We are doing continual learning, where after a while a new class is encountered and the amount of output units in the network’s last nn.Linear() classification layer are grown to reflect the new total amount of classes. The newly added slice is initialized, while the older class’ units are left as they are. To make sure that this is caught for optimization we also do the same with the gradient tensors and the respective tensors for a potential bias. (The optimizer is then re-instantiated.)
These resizing (in-place) operations on e.g. weight.data.resize_(…) have worked fine in PyTorch 1.0 and we have checked numerically that the weight values are consistent and the updates change correctly.

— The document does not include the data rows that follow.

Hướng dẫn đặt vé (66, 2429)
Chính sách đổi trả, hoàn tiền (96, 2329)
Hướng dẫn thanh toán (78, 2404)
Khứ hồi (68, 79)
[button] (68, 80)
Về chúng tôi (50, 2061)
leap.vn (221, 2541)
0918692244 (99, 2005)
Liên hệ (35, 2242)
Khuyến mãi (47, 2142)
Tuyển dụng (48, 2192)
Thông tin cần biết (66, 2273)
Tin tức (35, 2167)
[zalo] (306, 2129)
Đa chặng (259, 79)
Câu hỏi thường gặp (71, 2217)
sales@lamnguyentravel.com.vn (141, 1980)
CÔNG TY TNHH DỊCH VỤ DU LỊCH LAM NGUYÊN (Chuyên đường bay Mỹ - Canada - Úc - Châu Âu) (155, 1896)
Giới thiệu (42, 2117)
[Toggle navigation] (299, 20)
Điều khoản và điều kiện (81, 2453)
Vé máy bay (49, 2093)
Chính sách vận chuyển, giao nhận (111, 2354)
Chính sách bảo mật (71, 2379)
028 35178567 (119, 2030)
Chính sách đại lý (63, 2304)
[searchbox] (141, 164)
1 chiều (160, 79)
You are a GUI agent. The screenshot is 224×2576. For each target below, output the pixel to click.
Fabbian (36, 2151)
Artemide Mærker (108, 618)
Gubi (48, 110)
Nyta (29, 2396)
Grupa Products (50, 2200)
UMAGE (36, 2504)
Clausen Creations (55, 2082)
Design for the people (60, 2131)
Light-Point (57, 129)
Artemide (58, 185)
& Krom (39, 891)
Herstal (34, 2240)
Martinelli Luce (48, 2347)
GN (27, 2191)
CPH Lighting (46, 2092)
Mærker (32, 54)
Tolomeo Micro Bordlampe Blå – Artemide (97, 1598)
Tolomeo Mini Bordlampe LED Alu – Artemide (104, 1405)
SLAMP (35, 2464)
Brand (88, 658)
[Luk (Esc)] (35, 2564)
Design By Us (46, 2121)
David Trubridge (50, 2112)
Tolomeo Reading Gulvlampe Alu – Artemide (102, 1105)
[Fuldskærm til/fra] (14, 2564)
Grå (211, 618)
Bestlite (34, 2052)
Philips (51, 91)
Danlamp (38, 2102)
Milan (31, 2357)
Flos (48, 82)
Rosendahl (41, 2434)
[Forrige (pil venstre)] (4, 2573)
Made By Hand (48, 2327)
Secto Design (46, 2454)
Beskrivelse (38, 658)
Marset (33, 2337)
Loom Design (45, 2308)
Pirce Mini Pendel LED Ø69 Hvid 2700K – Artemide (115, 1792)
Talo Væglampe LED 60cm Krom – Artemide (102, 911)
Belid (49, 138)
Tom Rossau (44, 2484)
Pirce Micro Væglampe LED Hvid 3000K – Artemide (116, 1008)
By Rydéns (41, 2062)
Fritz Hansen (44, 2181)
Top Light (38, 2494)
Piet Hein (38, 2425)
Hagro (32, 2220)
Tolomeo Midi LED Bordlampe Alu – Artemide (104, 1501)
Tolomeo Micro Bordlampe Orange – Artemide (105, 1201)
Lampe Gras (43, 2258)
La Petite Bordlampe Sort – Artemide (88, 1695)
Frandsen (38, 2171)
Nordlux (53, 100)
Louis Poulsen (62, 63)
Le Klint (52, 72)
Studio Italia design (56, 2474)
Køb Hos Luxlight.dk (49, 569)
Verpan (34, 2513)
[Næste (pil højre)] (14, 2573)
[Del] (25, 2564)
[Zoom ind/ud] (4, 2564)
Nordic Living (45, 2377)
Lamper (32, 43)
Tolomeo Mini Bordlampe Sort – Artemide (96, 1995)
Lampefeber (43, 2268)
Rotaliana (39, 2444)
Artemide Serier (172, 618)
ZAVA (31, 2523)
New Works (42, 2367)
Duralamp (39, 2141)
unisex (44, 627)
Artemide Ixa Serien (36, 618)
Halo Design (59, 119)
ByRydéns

In the newer PyTorch version 1.1 these resizing operations seem to no longer be allowed. I have seen RuntimeError: set_sizes_contiguous is not allowed on Tensor created from .data or .detach(), in Pytorch 1.1.0 where the suggestion is to not use .data and use copy operations with torch.no_grad(). I am unsure if this is the ideal implementation for our case. Our code can be found here: https://github.com/MrtnMndt/OCDVAE_ContinualLearning/blob/master/lib/Models/architectures.py in lines 8-52 and the corresponding issue is here: https://github.com/MrtnMndt/OCDVAE_ContinualLearning/issues/1
I went through the patch notes and couldn’t find any information with respect to resizing. I understand that operations on .data would be discouraged in general, but I would appreciate if someone could shed some more light into why it has been removed entirely as I believe there is cases (like dynamic architectures) where this functionality is pretty useful. We had been working on such dynamic architecture operations (in any layer) in earlier PyTorch versions like 0.3 and 0.4 and it always seemed to have been fine, like in this thread: Dynamically Expandable Networks - Resizing Weights during Training
Even more importantly, I would appreciate recommendations of how to change our code and adapt it to PyTorch 1.1 in the way it is meant to be (instead of coding some hacky solution).
I suppose one of the more hacky solutions would be to copy all the old weight values, remove the last linear, create and add a new last layer of the correct shape, copy the weights back into the correct slice and create a new optimizer. Is this the only way of doing layer reshaping operations now or is there some more straightforward way like what we had done before?
I will appreciate any answers, comments or pointers to patch notes etc…